Anti-Plane Shear Wave in Microstructural Media: A Case Wise Study of Micropolarity, Irregular, and Non-Perfect Interface

Introduction

Micropolar theory suggested by Eringen (1966) differs from the classical continuum due to its involvement of microrotations of the material rigid particles. Platelet composites, aluminium epoxy, soils, liquid crystals with rigid molecules, concrete with sand, animal bloods and many other materials do not exhibit properties of classical continuum accurately due to their granular or molecular structure of the body. This inaccuracy, hence, micromechanics has been ignored in engineering fields for many years, but, in recent decades, micropolar theory has attracted attentions of many researchers and engineers.

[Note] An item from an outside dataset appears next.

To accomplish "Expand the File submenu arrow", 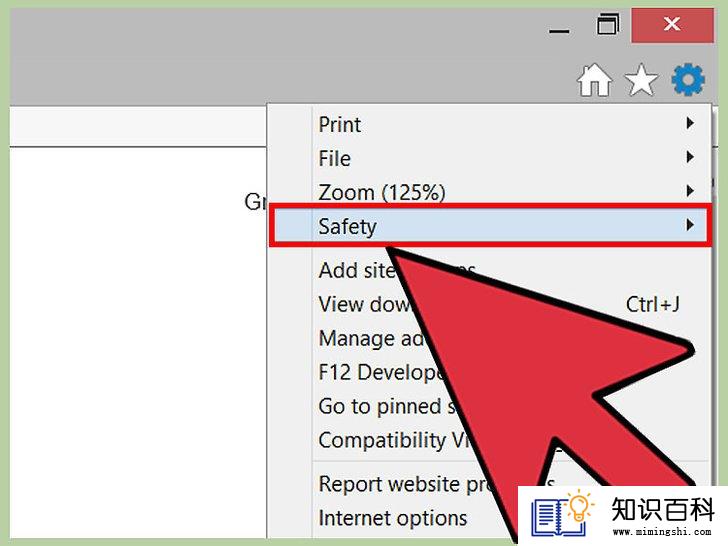I will click(690, 157).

Askar (1972) suggested that if shear wave is induced at one end of a micropolar crystal, and by strain gauges, if the incoming waves are detected at the other end, then some of the energy will be found missing. The reason for this experiment was that some of the translational energy has been transformed into rotational energy through the coupling between these two modes and strain gauge cannot detect rotations. This clears the very necessity of the question that why the consideration of micropolar theory is needed in engineering applications. For any engineering applications involving macrostructures, information on microstructural properties are essential for stability and non-destructive testing. Eringen (1999) stated that to deal with the measurement of microscopic-level quantities in high frequency and short-wavelength regions, doing experiments with micropolar constants requires precision and more elaborate instrumentation. As a result, the development of engineering and pragmatic applications regarding microstructures is very humble. Hence, any theoretical development on microstructures will be of great concern now-a-days, especially, in civil, mechanical and seismic engineering applications.

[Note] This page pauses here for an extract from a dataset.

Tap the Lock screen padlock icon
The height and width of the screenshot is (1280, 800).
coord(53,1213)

In aspect of wave propagation phenomena, it has been observed that if the wavelength and the average dimension of the microelements are of same order of magnitude, the fundamental motion of the microelements gets affected significantly (Eringen, 1966). If wave propagation gets affected by the spin inertia of micropolar body, it gives rise to new-type of surface waves not reported in the classical elasticity. Hence, the study of wave propagation in micropolar continuum is very much essential in the vicinity of finding these new-type of surface waves. Although several models can be found consisting of microstructural continuum in the literature, but, in aspect of wave propagation phenomena, very few works can be mentioned. In the vicinity of our present work, a great attention has been given on the work of Midya (2004). Midya (2004) have studied Love wave propagation in micropolar layer/half-space configuration. This layer/half-space configuration is very popular and essential for the propagation of surface waves. It is to be noted that within classical elasticity, anti-plane surface waves do not exist in an elastic semi-infinite space (Achenbach, 1973), but in a layer/semi-infinite configuration, anti-plane shear horizontal waves (viz. Love wave) can propagate provided the phase velocity should be greater than bulk shear velocity of upper layer and lesser than that of lower semi-infinite space (Love, 2013). However, in micropolar elasticity, wave propagation is possible in half-space due to microrotations, but authors are more interested in dispersive nature of waves. Hence, in the present chapter, emphasis has been given more on the layer/half-space configuration due to anti-plane shear waves.

Interfacial complexity in man-made structures is based on real world scenario and could arise due to aging of glue at the interface of two solids, microdefects, diffusion impurities, and other forms of damages in several engineering problems. The study of non-parallel boundaries in context of wave propagation in elastic media is also essential to geophysicists in order to make analysis and prediction for the seismic behavior at continental margins and mountain roots. Due to abrupt thickening, many shapes and sizes of irregularity can be found at the interface between two media, viz. rectangular, parabolic, triangular notch, corrugation etc. On the other hand, non-perfect bonding occurs due to “slip” condition between two media at the interface where the interfacial shearing stress can be balanced by the slip (Murty, 1976). However, considering such complexity in mathematical model creates challenges.